- Status: Completed
- Type: Specific
- Work Package: WP3
- Coordinators: Iris Hendrickx (Radboud University)
- Participating Institutes: Radboud University, ICT-Research Platform Netherlands , NWO
- End-users: Participants in the workshop
- Developers: Iris Hendrickx (Radboud), Maarten van Gompel (Radboud)
- Interest Groups: DevOps, Text
- Task IDs: T098 (LaMachine)
Citation from M. van Gompel & I. Hendrickx (2018):
The ICT-Research Platform Netherlands and NWO organise a yearly one-week workshop ‘ICT with Industry’ to stimulate collaboration between industry and academia. The industrial partner provides a problem and a team of researchers from different backgrounds and universities collaborate to come up with solutions. We participated in the 2019 edition on the case study by the Dutch Royal Library who wanted to investigate automatic methods for cataloguing of textual cultural heritage objects, in this particular case a large collection of digital dissertations.
None, LaMachine was taken as an out-of-the-box solution.
LaMachine was used as the solution to bring the tools to the data. Better integration between host and VM, with regards to shared data space, was implemented.
Various "common scientific data-related packages" as made available through LaMachine.

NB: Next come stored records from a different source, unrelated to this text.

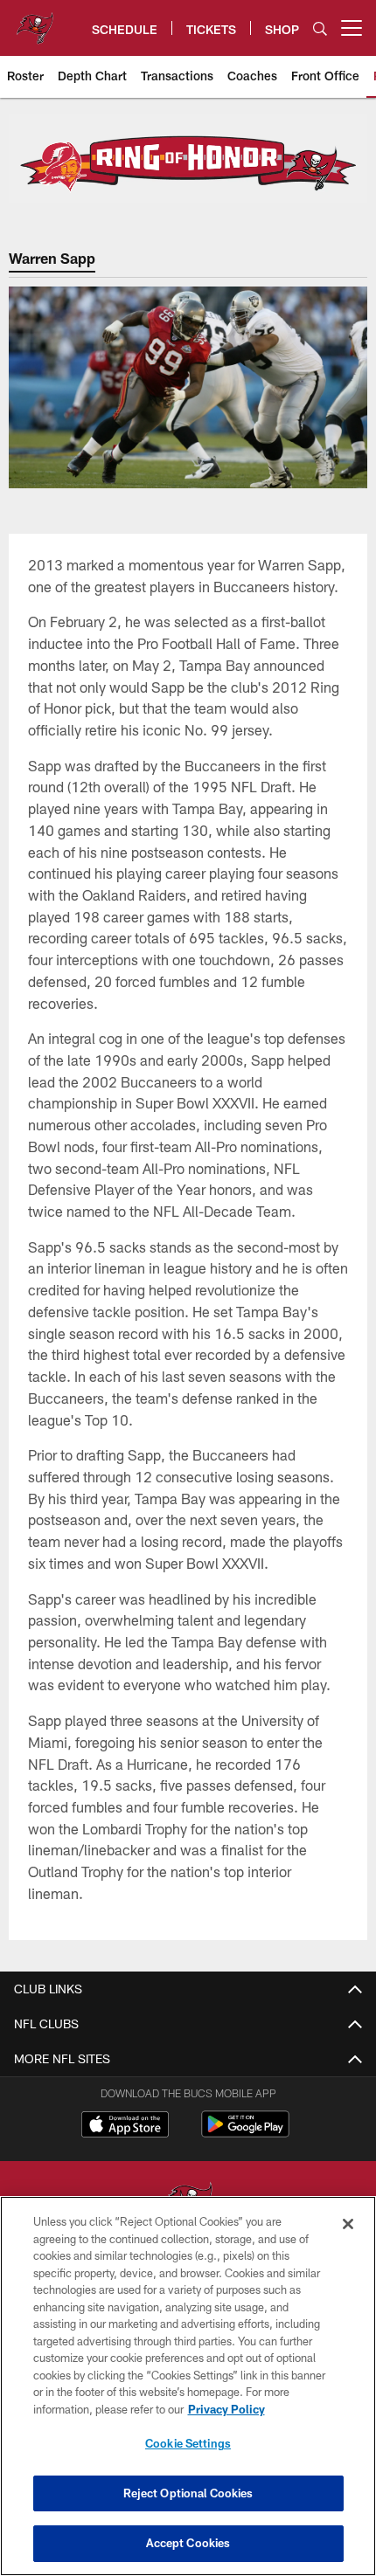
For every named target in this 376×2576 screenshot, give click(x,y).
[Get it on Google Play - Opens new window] (245, 2132)
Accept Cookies (188, 2543)
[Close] (348, 2224)
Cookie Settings (188, 2443)
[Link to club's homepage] (35, 21)
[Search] (320, 28)
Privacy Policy (226, 2409)
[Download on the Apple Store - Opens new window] (125, 2126)
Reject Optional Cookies (188, 2493)
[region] (188, 2386)
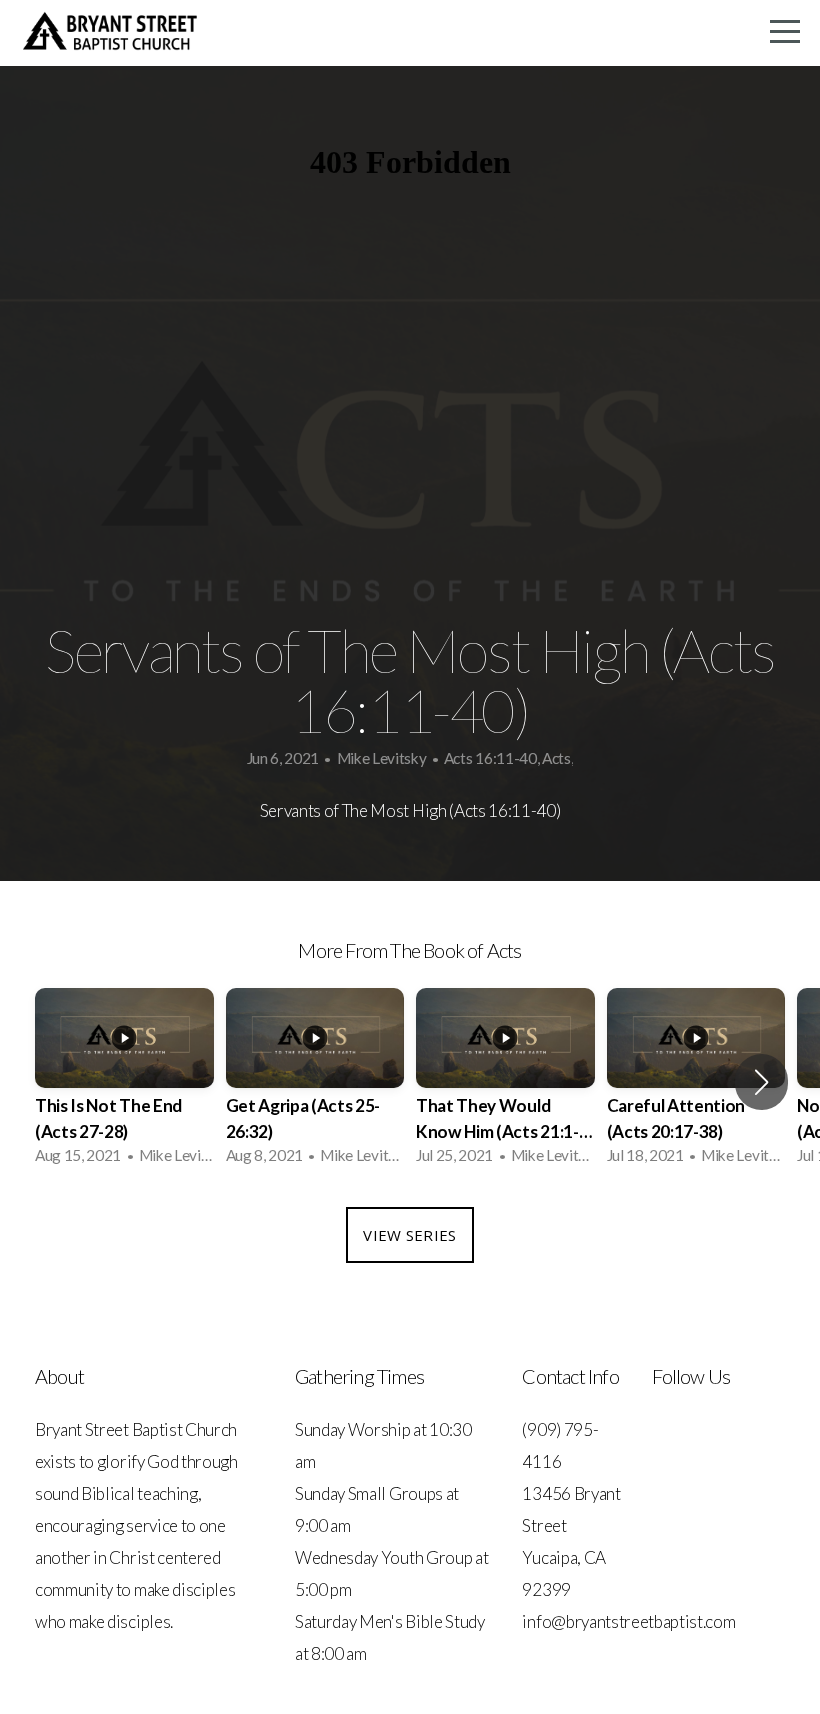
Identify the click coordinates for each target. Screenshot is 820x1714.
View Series (409, 1235)
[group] (124, 1082)
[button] (761, 1082)
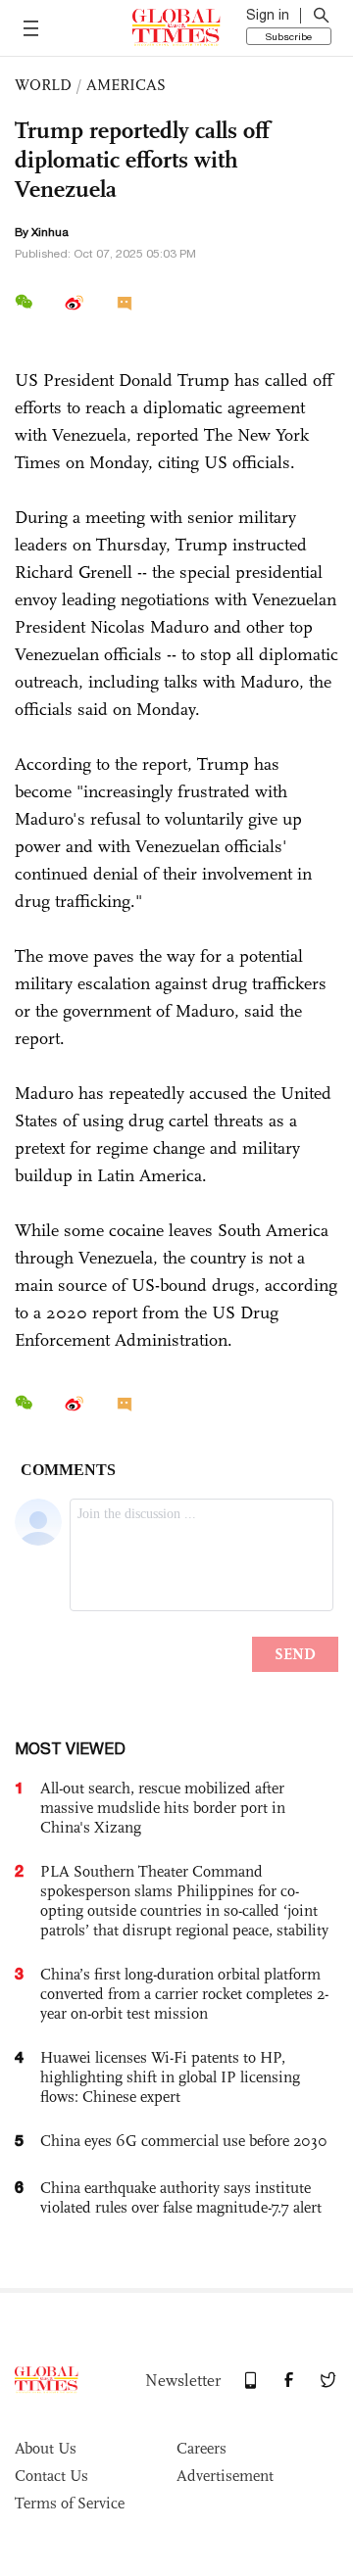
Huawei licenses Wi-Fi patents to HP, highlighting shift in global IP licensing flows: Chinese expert (170, 2077)
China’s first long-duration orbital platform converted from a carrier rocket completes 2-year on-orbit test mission (184, 1994)
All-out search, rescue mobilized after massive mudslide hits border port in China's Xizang (162, 1808)
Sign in (267, 15)
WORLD (43, 84)
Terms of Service (70, 2503)
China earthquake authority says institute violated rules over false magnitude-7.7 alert (181, 2197)
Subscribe (289, 36)
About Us (45, 2448)
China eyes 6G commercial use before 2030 (184, 2140)
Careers (201, 2448)
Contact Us (51, 2475)
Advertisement (225, 2475)
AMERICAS (126, 84)
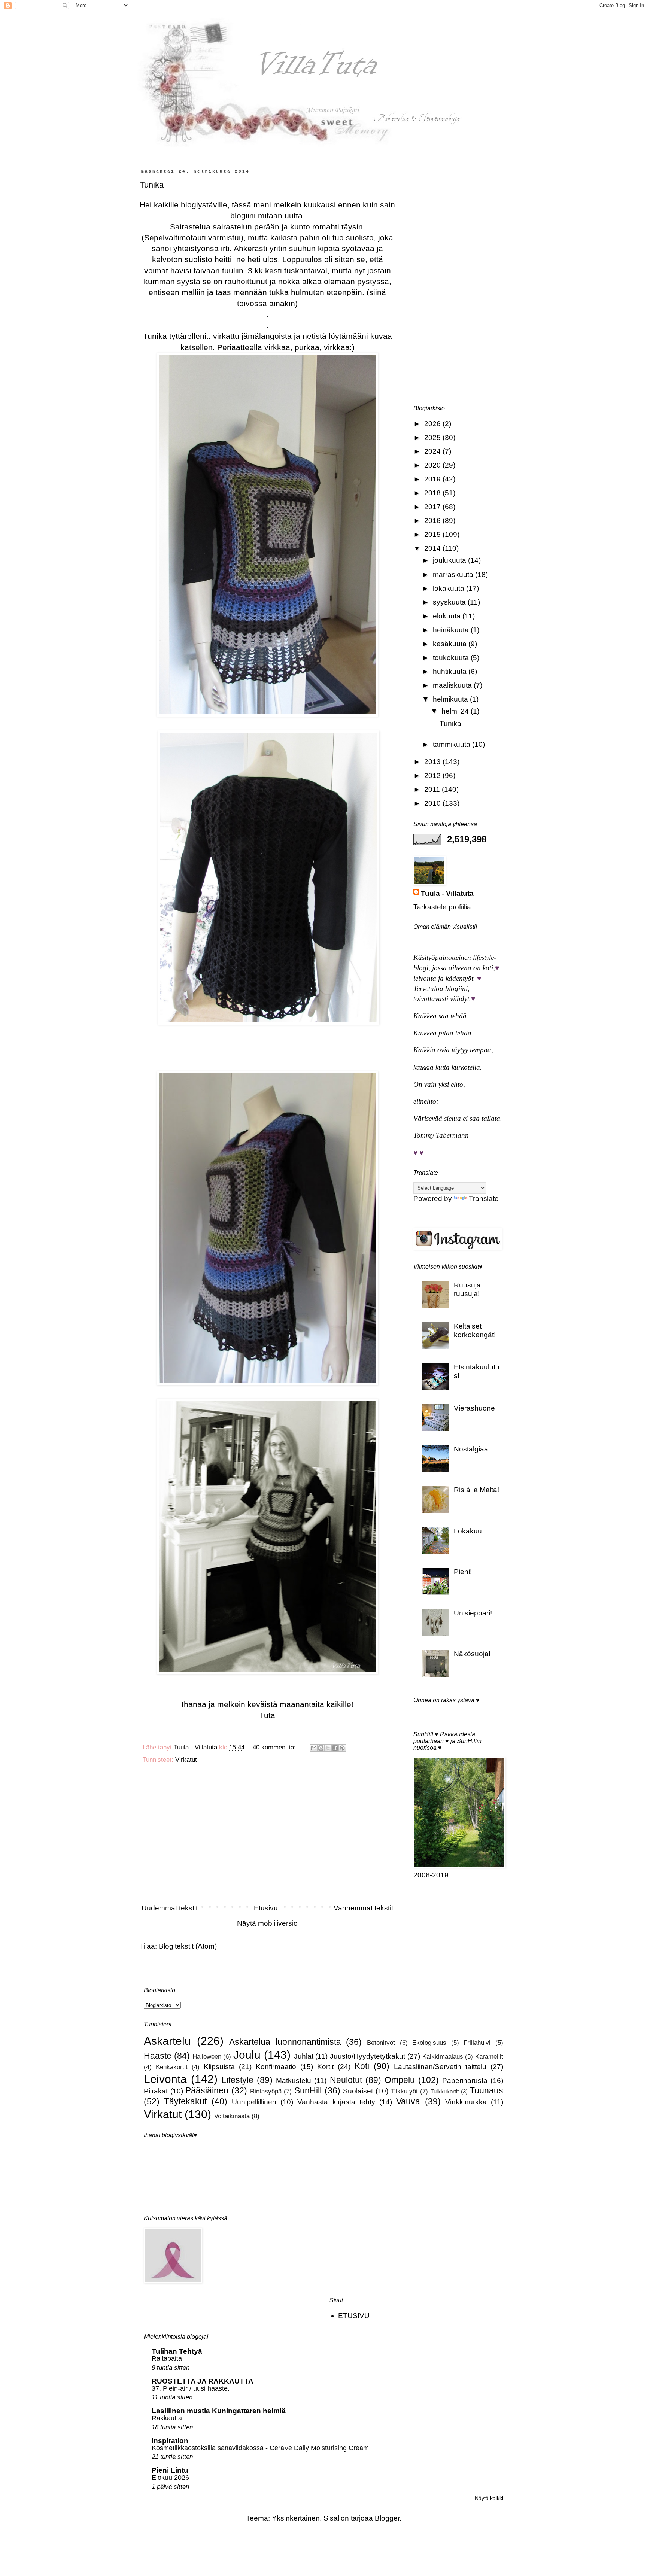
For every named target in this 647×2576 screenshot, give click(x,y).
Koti (362, 2066)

Citation from M. van Gompel & I. Hendrickx (2018):
LaMachine offered a convenient platform for a range of different explorations and experiments in the area of NLP and text mining. However, for some situations LaMachine, or rather Linux in general, was not a good fit for the audience of the workshop: for team members who did not have experience with a non-Windows environment, LaMachine was not a suitable or useful tool. The limit of LaMachine was also reached for members who wanted to use desktop text editors with a graphical user interface as this is not offered by LaMachine. Moreover, we did not manage to get X-forwarding working in the Ubuntu Linux VM and after a few attempts the team gave up on resolving this issue due to time pressure. This, also demonstrates that fine-tuning the configuration of certain aspects of LaMachine, but especially beyond LaMachine, is beyond the reach of a data scientist without system administration skills. This certainly also applies also to the installation as a whole in the SURFsara context, which involved things like the partitioning, formatting and mounting of (virtual) drives and setting up user accounts on the shared VM, all of which require some system administration skills and are too context-specific to be within the scope of LaMachine. LaMachine was convenient and speeded up writing code as the most common scientific data-related packages are already present in LaMachine
References to related resources and publications and especially links to related use-cases:
- M. van Gompel & I. Hendrickx (2018). LaMachine: A meta-distribution for NLP software. CLARIN Annual Conference 2018.